Tuesday, August 28, 2007
First, I'm going to go throught the minutes of this movie and then go through all that is wrong with this abortive attempt at a remake, so spoilers abound. Go ahead and read on. No one should ever pay to see this shitball of a movie.
:SPOILERS START HERE:
The prologue is a half hour long. Little Michael Myers is the middle child of a white trash family.
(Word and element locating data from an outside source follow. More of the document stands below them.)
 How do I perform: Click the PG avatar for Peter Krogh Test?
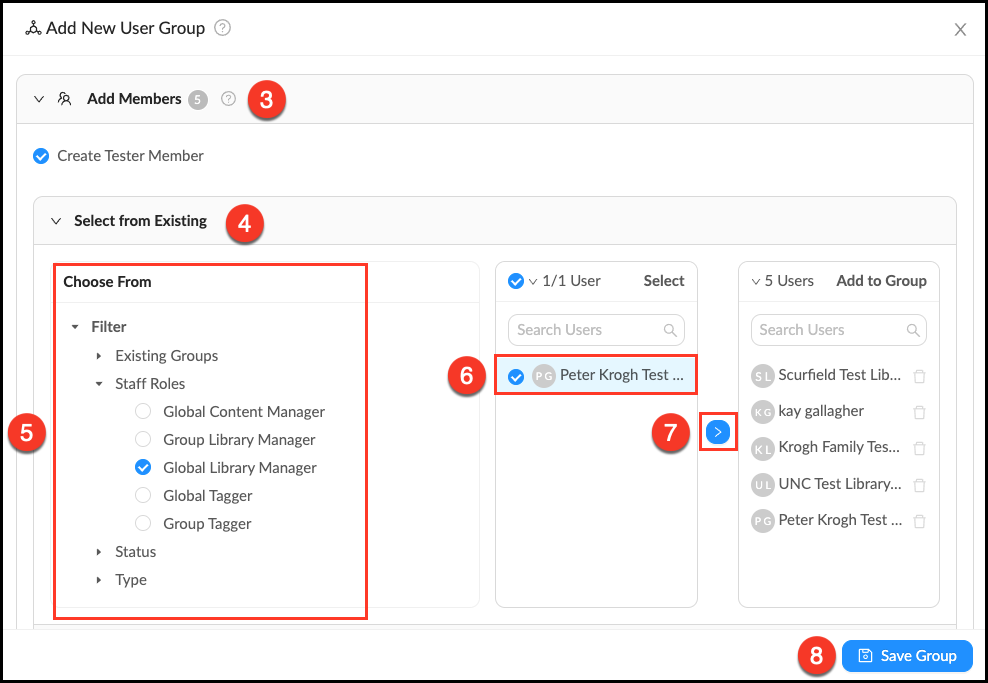point(543,375)
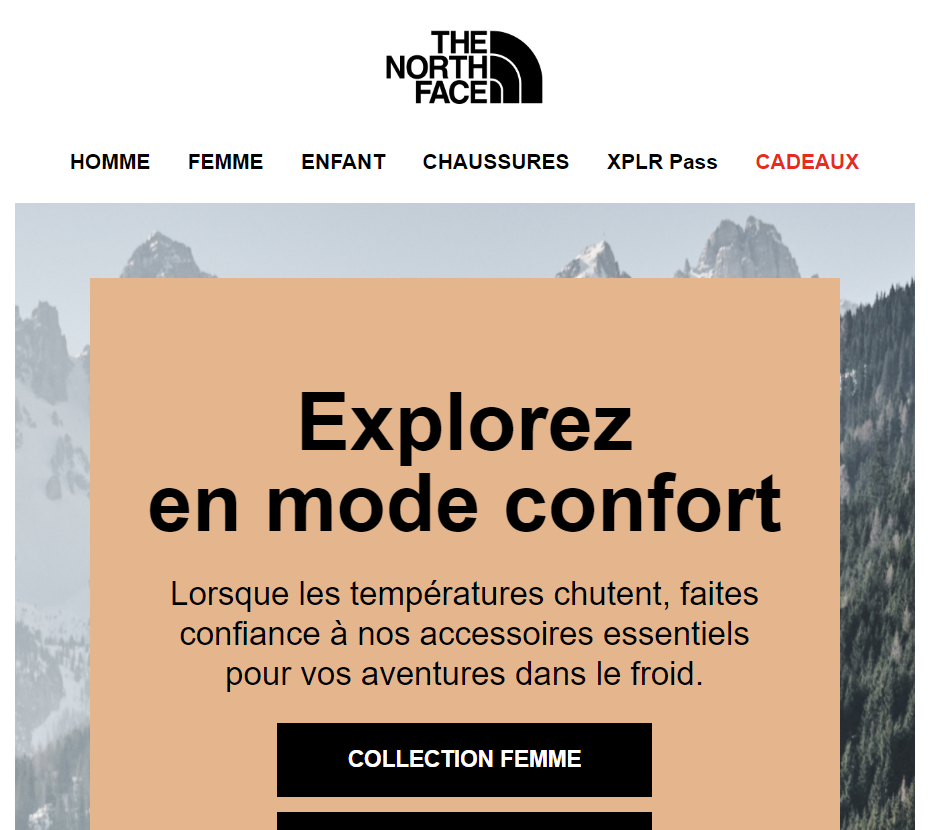Screen dimensions: 929x830
Task: Select the red CADEAUX link
Action: click(807, 162)
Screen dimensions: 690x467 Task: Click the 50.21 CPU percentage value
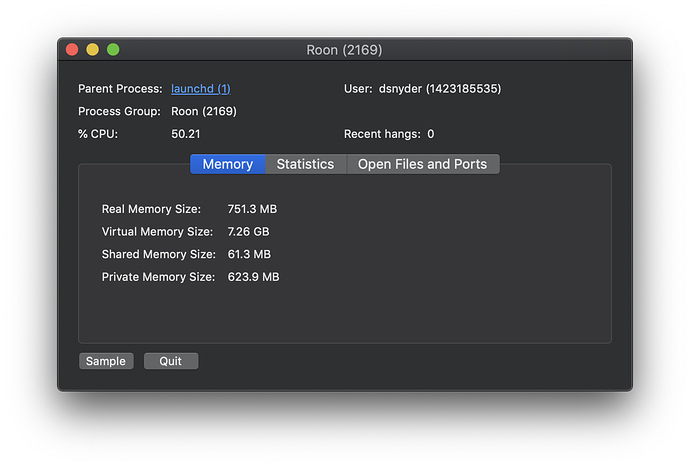click(186, 134)
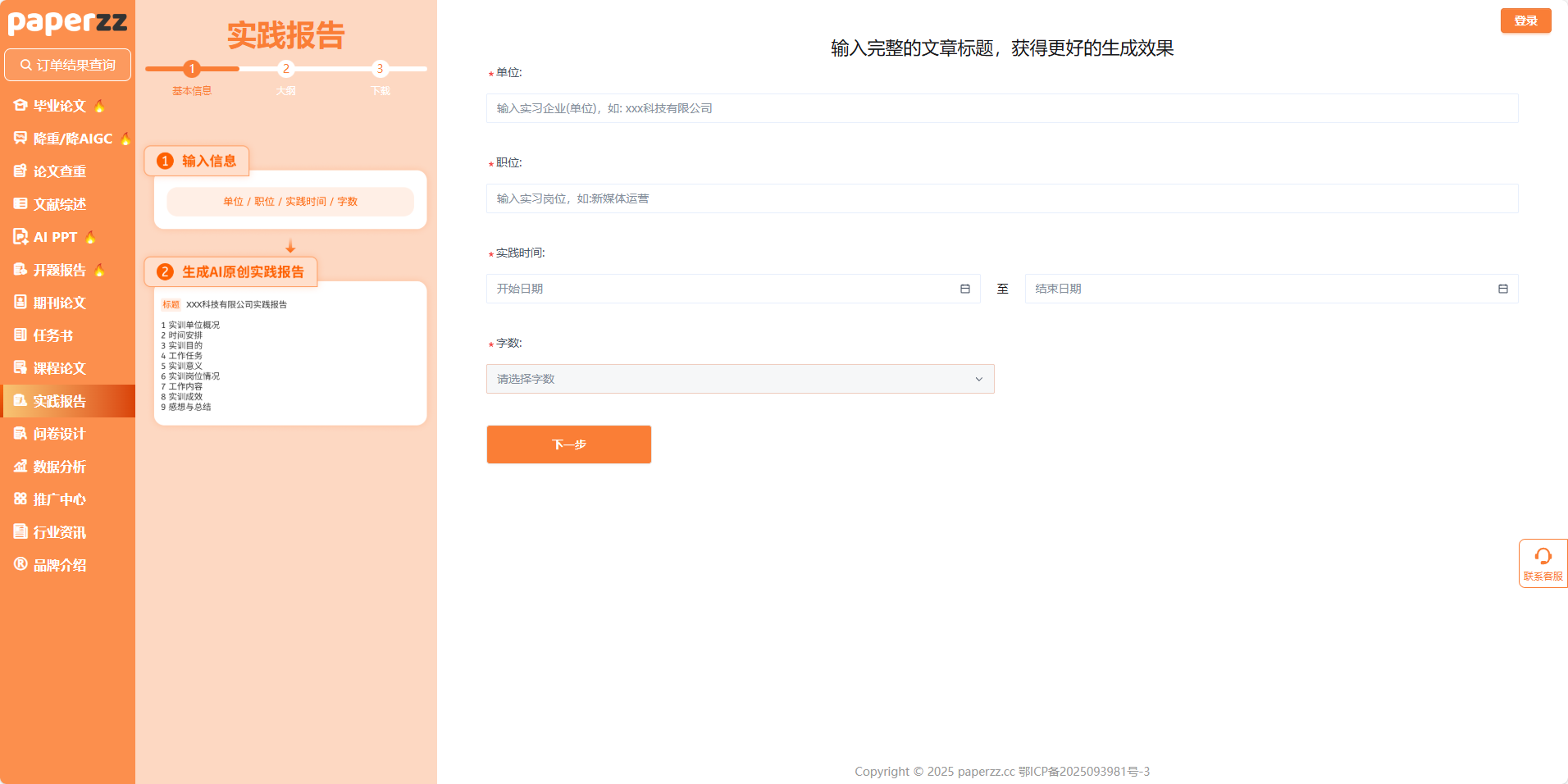
Task: Click the 推广中心 grid icon
Action: click(21, 499)
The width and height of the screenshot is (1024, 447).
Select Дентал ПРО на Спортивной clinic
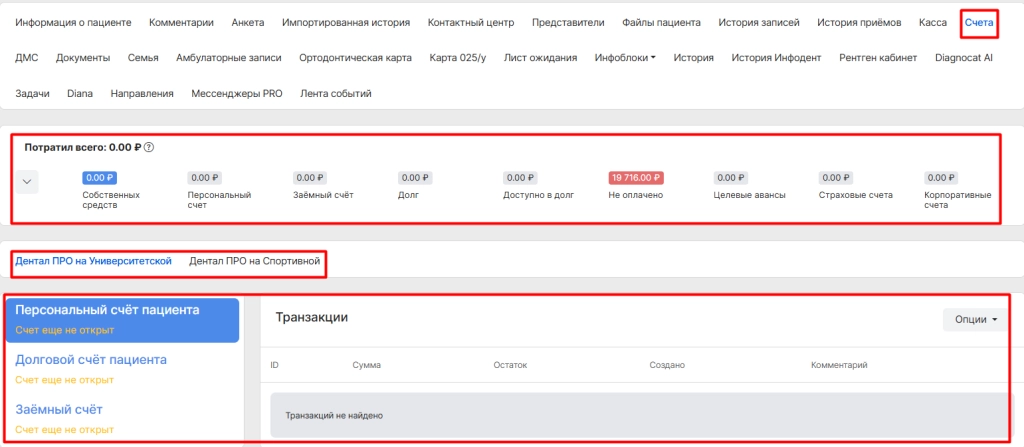click(255, 261)
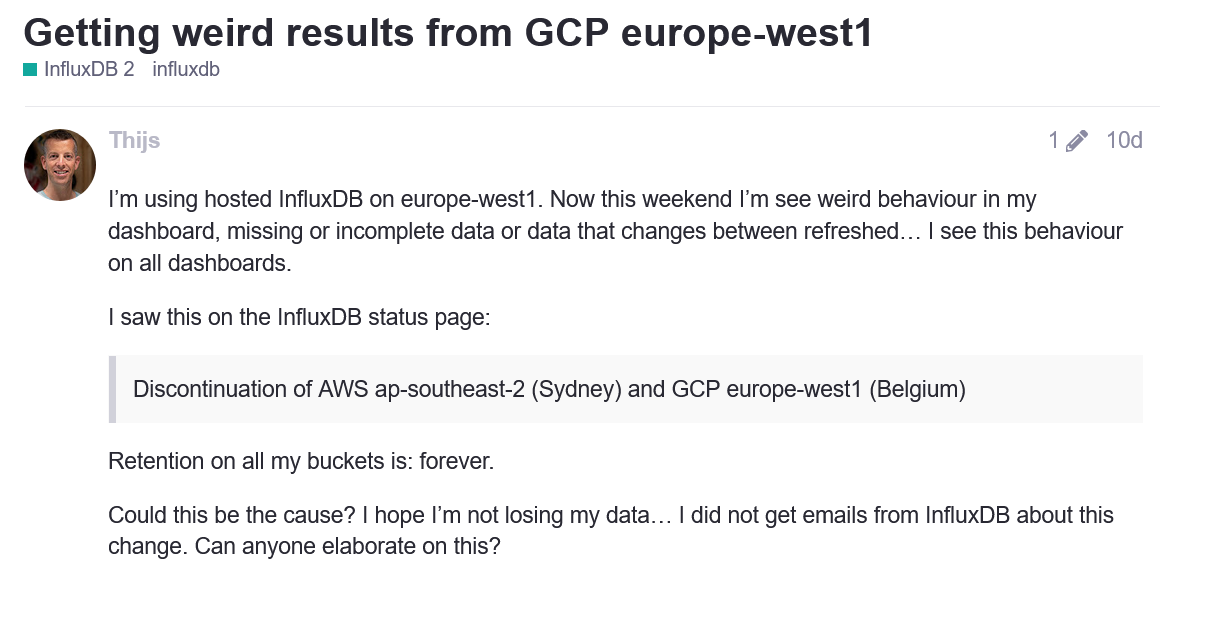1206x624 pixels.
Task: Select the influxdb tag
Action: click(186, 70)
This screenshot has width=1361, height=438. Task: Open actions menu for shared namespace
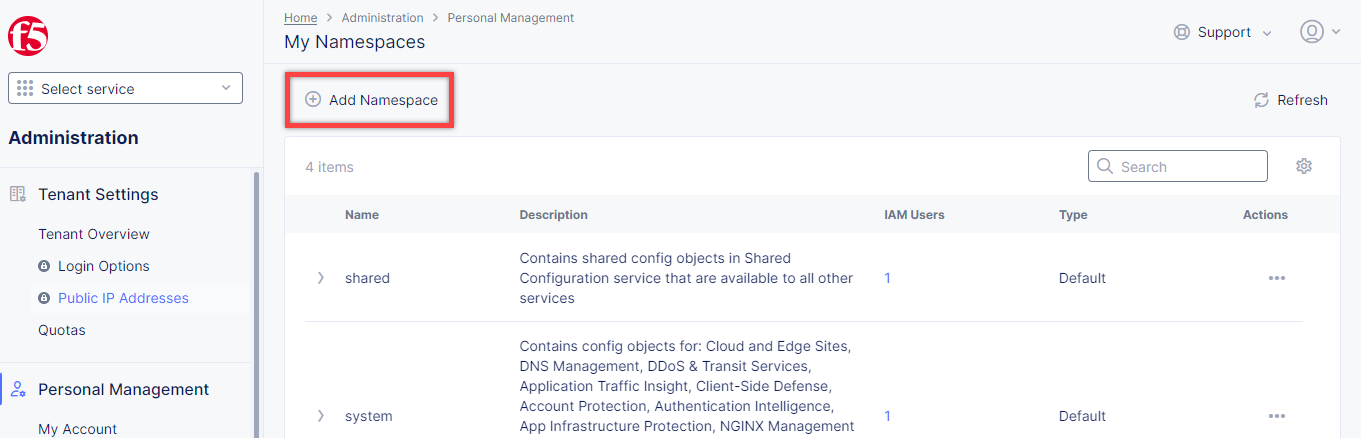(x=1276, y=278)
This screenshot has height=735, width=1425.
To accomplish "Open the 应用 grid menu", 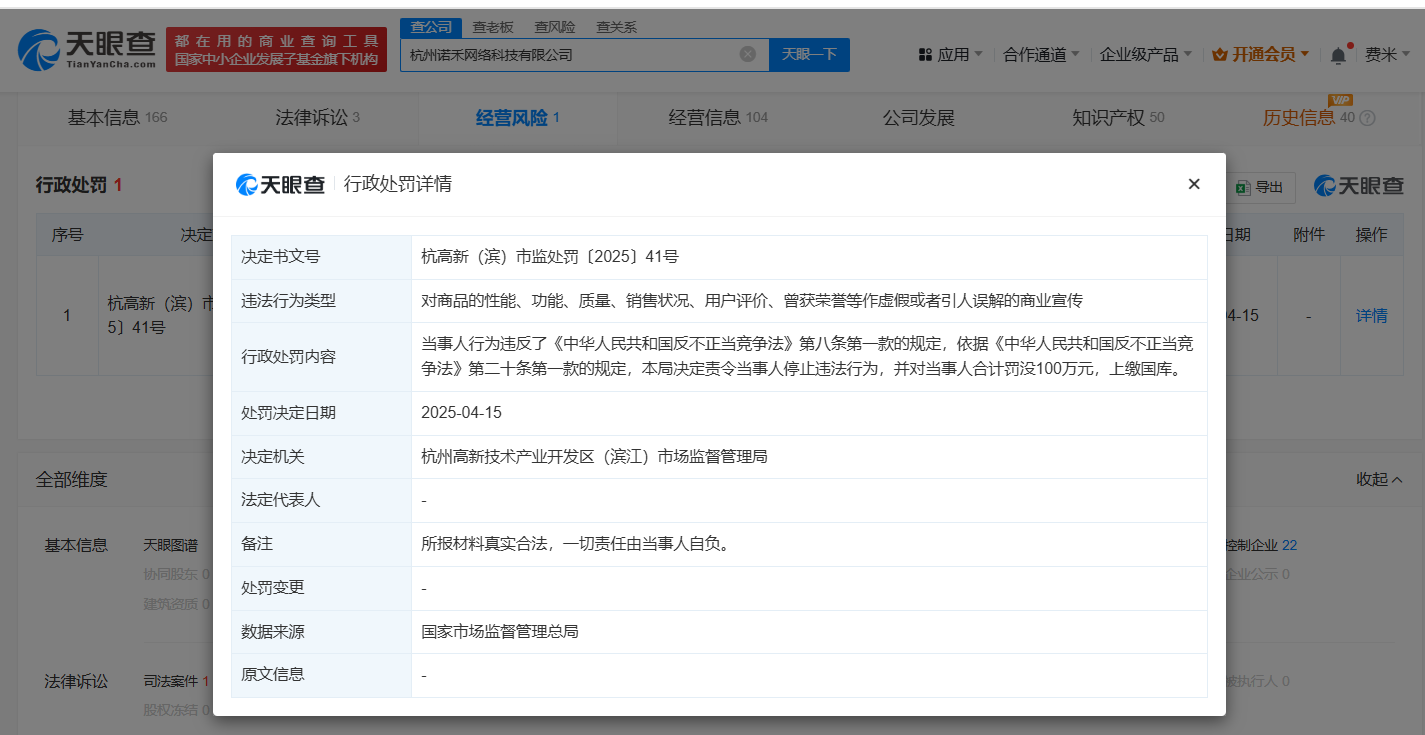I will [x=950, y=55].
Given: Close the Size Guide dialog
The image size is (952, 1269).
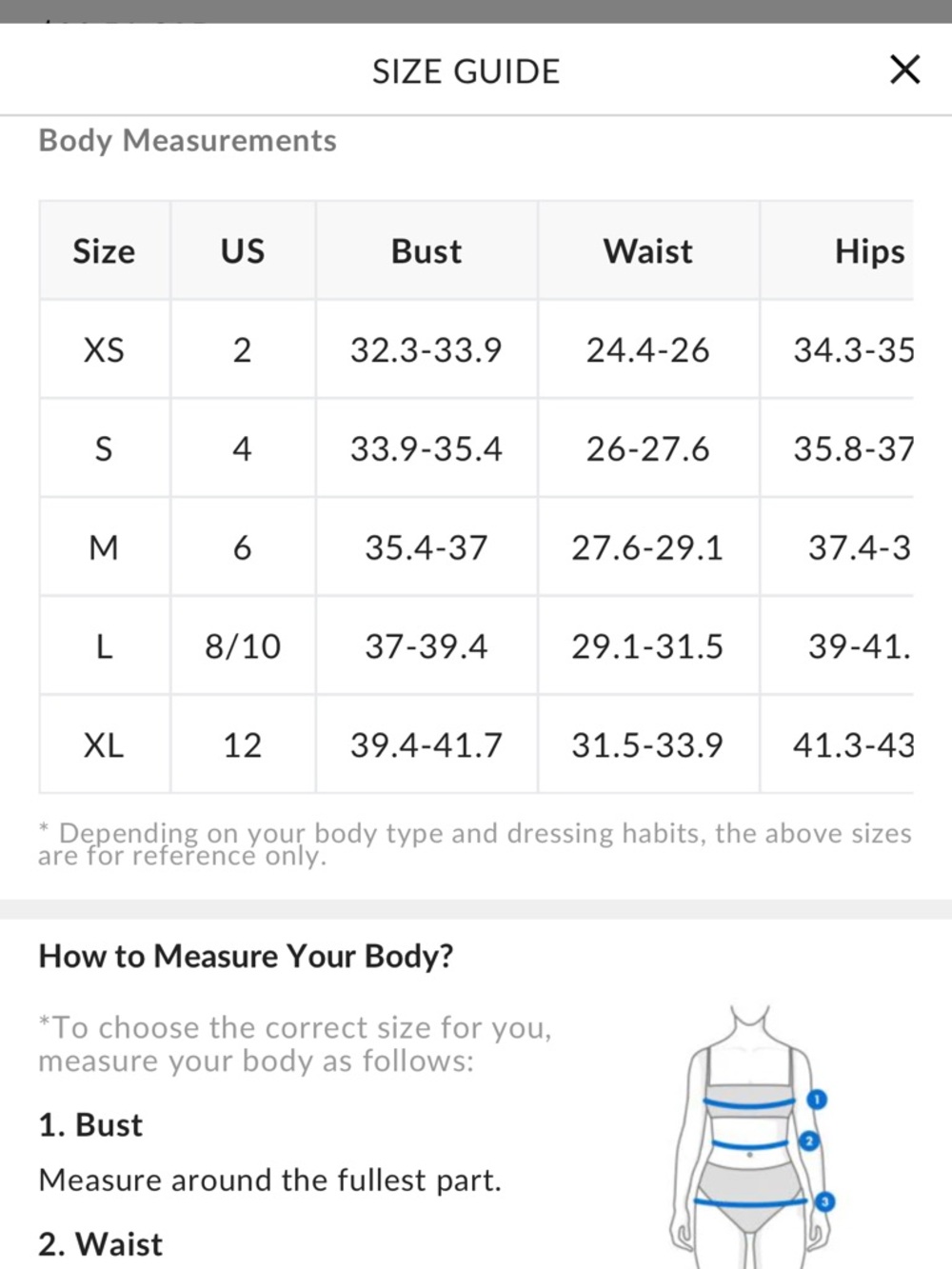Looking at the screenshot, I should coord(904,69).
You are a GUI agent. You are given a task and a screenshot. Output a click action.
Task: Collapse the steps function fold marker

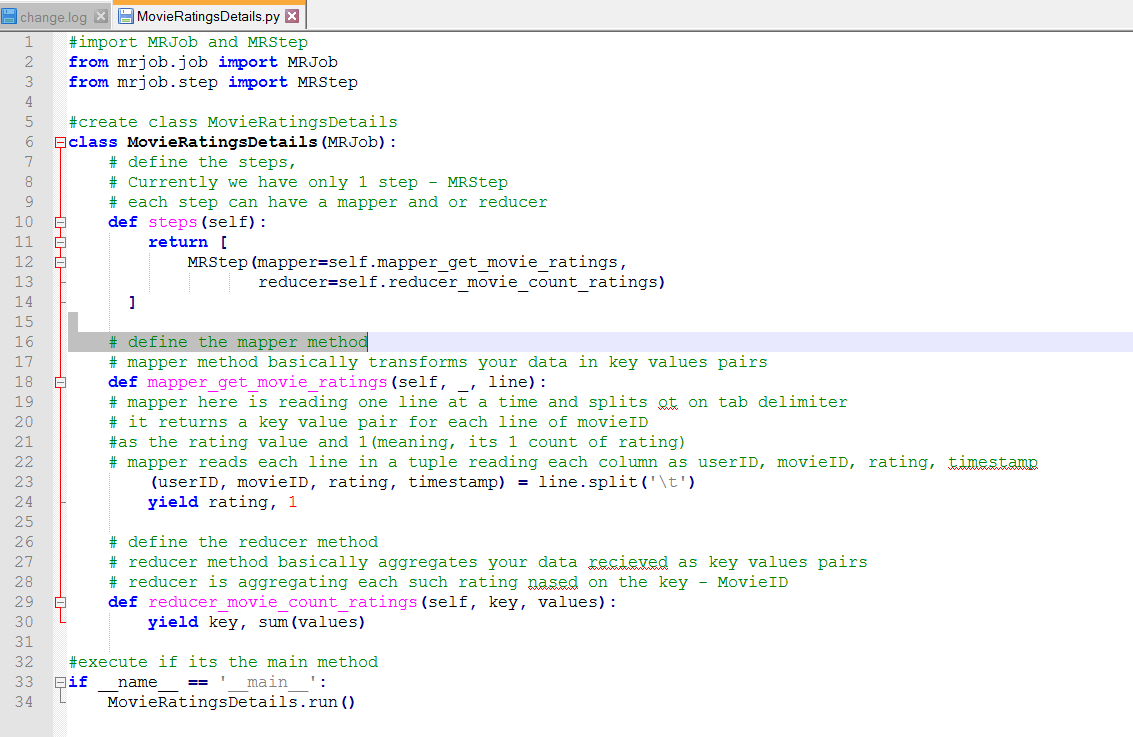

He has an older sister, Judith, and a younger sister, Laurie, a mother, Deborah, who is a stripper and a step father, Ronnie, who is a lecherous deadbeat with a cast on one arm and a finger splint on the other. The parents bicker and fight over breakfast while Michael, upstairs, first coddles and then kills his pet rat. Michael continuously wears a clown mask.
At school, two bullies verbally attack Michael and call his mother and sister whores (well, they ARE). They fight, the principal bursts in to break it up and Michael tell the principal to go fuck himself.
Next, in the Principal's office, Michael's mother is brought in and so is Doctor Samuel Loomis, who offers to psychoanalyse Michael. Michael's mom is then shown the corpse of a dead cat that Michael's been carrying around (Michael's mom says that that's what little boys do) and pictures of mutilated animals.
Michael then stalks one of the bullies over the opening credits and then kills the boy with a tree branch. Later that night at home, Michael's mom lets Michael go trick or treating even though he's been mutilating animals all over town. She goes to the strip club, the step dad goes to sleep and Michael's older sister brings a boy up to her room. The boyfriend dons the familiar Captain Kirk mask during foreplay. Michael ties up his step dad with duct tape while he sleeps and cuts his throat. The Boyfriend goes downstairs for a sandwich and is bludgeoned to death with an aluminum baseball bat. He then gets a knife and goes upstairs for his sister. He puts on the Kirk mask and stabs his sister, chasing her down the hall (the first time of many I screamed "OH, COME ON!" since Michael looked like a midget with a full sized head). He then kills his sister, grabs the baby and runs out of the house, just when his mom arrives home. Cue television report montage.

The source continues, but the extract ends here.